### EXERCISE PROMPT
Look below for the line holding "Click the checkmark" and the line holding "Where should I". Repeat those two and everything between, exactly.

RAW DATA Block Start

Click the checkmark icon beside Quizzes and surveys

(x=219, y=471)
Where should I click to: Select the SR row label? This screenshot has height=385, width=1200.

RAW DATA Block End
RAW DATA Block Start

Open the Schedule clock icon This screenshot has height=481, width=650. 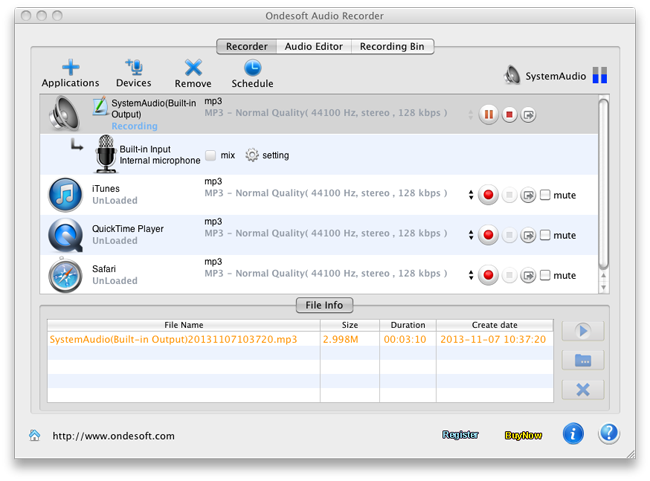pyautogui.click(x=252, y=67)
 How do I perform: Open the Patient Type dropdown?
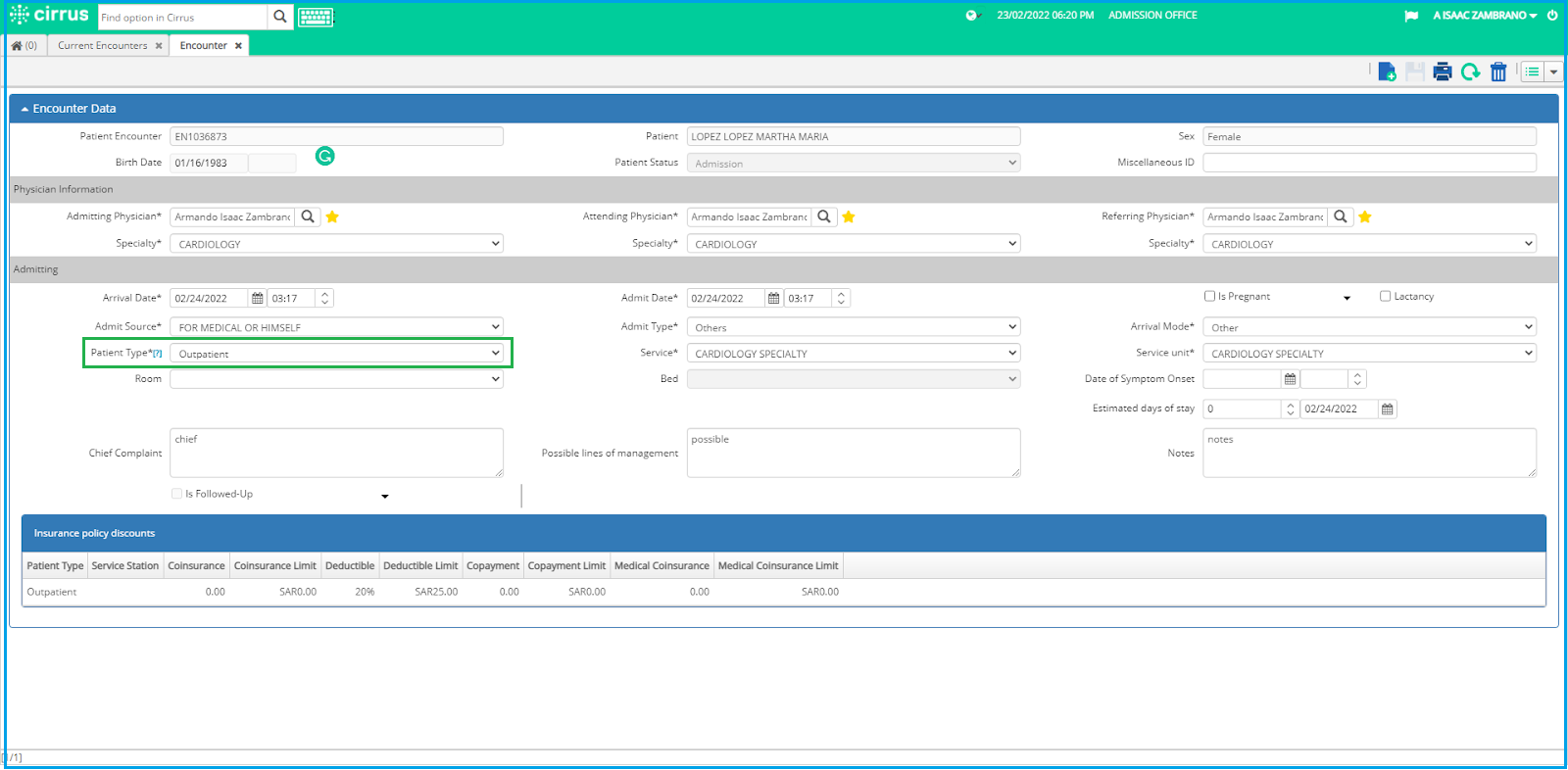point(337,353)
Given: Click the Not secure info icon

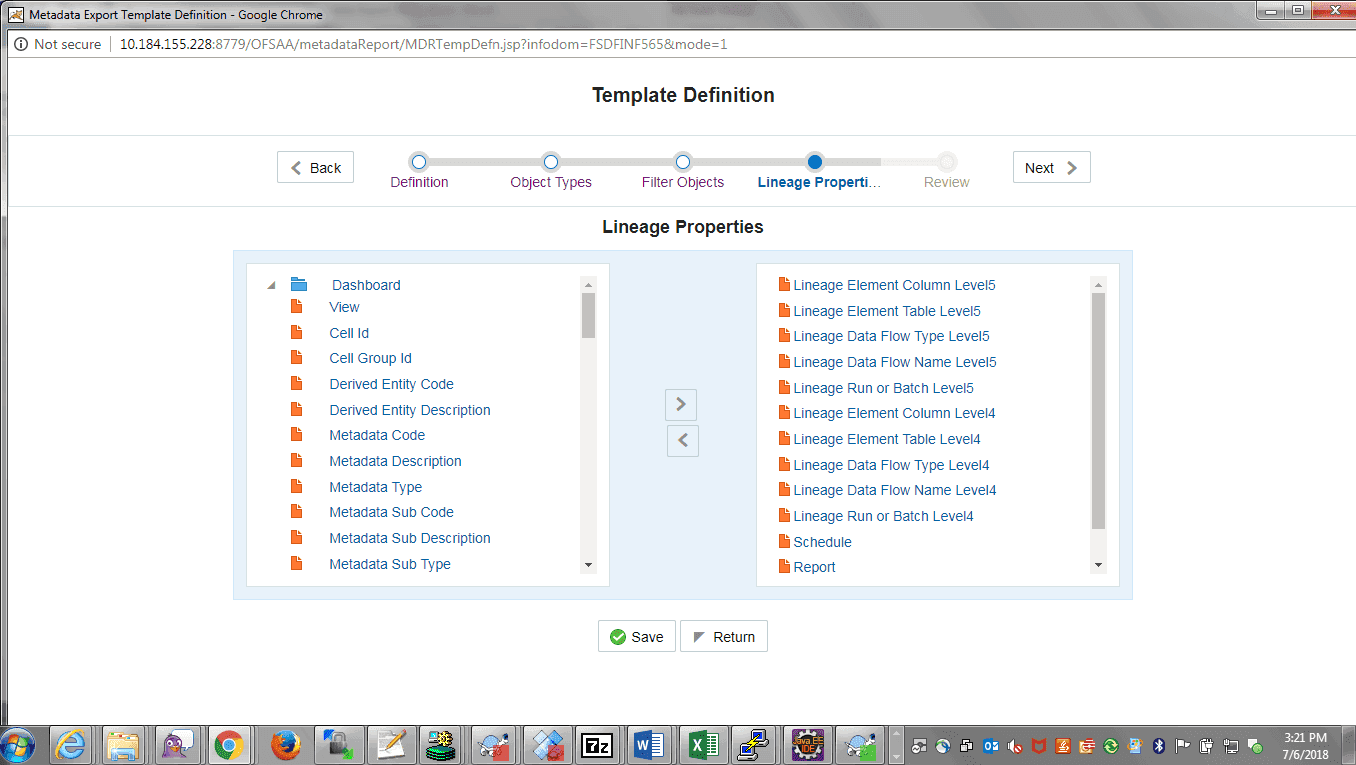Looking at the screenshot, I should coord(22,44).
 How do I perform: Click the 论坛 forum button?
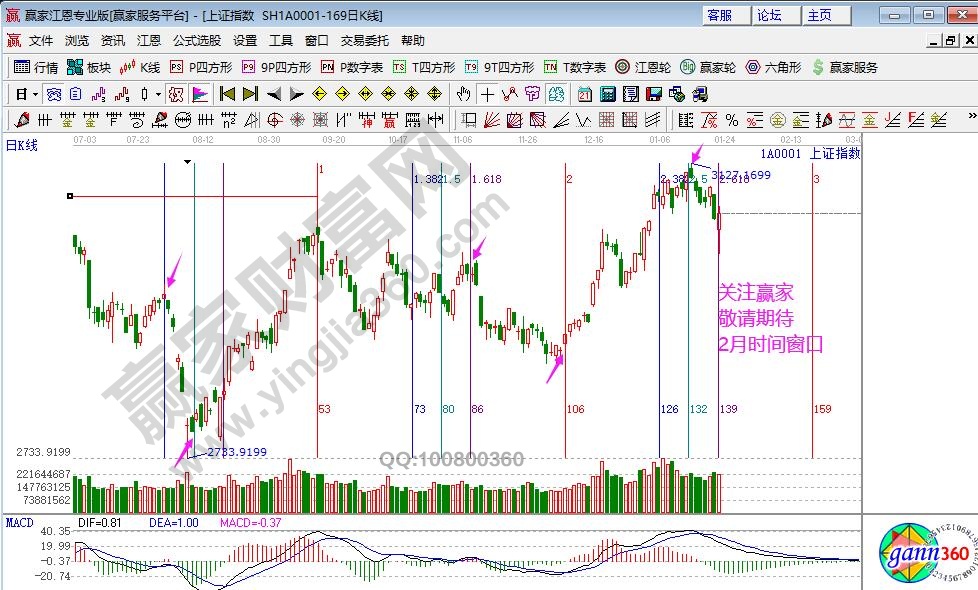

RAW DATA Block End

### WRITTEN RESPONSE
Click the checkmark icon beside Quizzes and surveys

(x=219, y=471)
Where should I click to: Select the SR row label? This screenshot has height=385, width=1200.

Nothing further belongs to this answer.